Proposta: A “Camarotização” da sociedade brasileira: a segregação das classes sociais e a democracia

Redação enviada há cerca de 3 anos por Gabriel Teles


A Reforma Urbana realizada por Pereira Passos no Rio de Janeiro no início do século XX foi, provavelmente, uma das primeiras manifestações do efeito “camarote” da sociedade brasileira. O cenário do evento incluía, principalmente, a construção de locais espaçosos para o fluxo de indivíduos da elite – o que resultou na derrubada de moradias da população pobre, sobretudo ex-escravos. Atualmente, tal efeito ainda é evidente e precisa ser combatido: é notável a segregação de pessoas de acordo com a sua condição social e financeira, o que fere profundamente o princípio de equidade da democracia.
Talvez, o cenário mais marcante da segregação entre classes sociais é a distribuição física da população de uma cidade. É gritante a diferença entre as moradias de pessoas ricas e pobres, que, geralmente, se limitam aos padrões de vida dos seus bairros. É perceptível que essa lógica se aplica também em outros contextos: festas e estádios de futebol estão entre os cenários clássicos. Entretanto, o maior problema da dita “camarotização” está na sua capacidade de estar além das citadas barreiras físicas.

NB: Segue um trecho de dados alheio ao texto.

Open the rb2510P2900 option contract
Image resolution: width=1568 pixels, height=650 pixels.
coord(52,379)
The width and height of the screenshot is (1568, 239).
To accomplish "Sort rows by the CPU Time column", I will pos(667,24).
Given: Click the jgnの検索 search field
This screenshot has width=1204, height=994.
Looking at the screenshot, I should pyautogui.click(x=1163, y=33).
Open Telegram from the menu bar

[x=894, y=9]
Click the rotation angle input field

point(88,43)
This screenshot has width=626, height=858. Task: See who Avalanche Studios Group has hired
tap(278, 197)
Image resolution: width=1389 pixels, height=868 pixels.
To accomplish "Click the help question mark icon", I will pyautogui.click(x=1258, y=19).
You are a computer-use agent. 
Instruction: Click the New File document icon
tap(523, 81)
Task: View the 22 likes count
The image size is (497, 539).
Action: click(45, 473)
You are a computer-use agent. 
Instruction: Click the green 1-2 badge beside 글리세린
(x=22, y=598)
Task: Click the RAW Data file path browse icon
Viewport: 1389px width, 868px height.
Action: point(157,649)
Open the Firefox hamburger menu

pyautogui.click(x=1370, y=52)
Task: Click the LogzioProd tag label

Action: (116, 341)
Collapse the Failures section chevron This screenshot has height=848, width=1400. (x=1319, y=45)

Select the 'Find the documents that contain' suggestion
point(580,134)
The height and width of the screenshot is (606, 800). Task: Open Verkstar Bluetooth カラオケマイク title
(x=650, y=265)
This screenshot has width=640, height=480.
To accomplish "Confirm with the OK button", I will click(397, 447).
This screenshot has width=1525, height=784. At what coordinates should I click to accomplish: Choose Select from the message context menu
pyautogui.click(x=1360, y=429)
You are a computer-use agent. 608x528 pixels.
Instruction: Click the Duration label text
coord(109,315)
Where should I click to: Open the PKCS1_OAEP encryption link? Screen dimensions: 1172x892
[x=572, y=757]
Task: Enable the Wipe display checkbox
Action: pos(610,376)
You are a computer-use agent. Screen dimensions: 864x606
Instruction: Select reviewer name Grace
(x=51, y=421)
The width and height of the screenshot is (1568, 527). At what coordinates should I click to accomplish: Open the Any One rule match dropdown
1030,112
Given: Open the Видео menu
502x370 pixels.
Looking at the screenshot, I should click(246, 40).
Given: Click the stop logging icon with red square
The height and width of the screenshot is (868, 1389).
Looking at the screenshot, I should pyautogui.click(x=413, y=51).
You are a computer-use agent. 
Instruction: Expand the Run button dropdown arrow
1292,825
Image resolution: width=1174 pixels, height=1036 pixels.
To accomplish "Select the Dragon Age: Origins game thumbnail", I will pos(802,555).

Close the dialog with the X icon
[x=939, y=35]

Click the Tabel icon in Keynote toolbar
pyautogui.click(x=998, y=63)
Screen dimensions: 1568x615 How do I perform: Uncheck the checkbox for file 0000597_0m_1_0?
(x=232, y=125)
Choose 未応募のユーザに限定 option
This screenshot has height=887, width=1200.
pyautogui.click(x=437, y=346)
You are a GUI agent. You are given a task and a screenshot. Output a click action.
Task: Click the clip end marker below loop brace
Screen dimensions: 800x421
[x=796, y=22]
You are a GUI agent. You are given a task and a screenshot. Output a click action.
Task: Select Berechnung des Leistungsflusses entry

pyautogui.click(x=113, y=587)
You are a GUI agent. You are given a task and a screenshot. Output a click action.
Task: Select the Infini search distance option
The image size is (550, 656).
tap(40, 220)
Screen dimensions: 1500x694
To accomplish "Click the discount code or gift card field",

A transcedência de tais barreiras surge a partir dos princípios básicos do consumismo. Quando o “ter” supera o “ser”, a tendência é que pessoas se distanciem pelo simples fato de ter maior poder aquisitivo e material. Essa nova etapa de “camarotização” provoca a necessidade de consumo em todos os indivíduos - independente de sua classe social – segregando ainda mais aqueles que não têm condições de competir na corrida de consumo. É perceptível, nesse contexto, o caráter anti-democrático da população brasileira.
Portanto, é evidente que a segregação vivenciada no governo de Passos no Rio de Janeiro continua existindo, porém, com a diferença de que hoje existem barreiras que vão além das fronteiras físicas. Para a existência do princípio de equidade concreta, torna-se necessária a ação do governo e de agentes públicos para melhorar as condições, principalmente, das classes mais baixas; para tanto, o investimento em educação é fundamental, visto que esta medida resultaria em um menor distanciamento entre o ensino público e privado e, consequentemente, entre pessoas de classes sociais diferentes.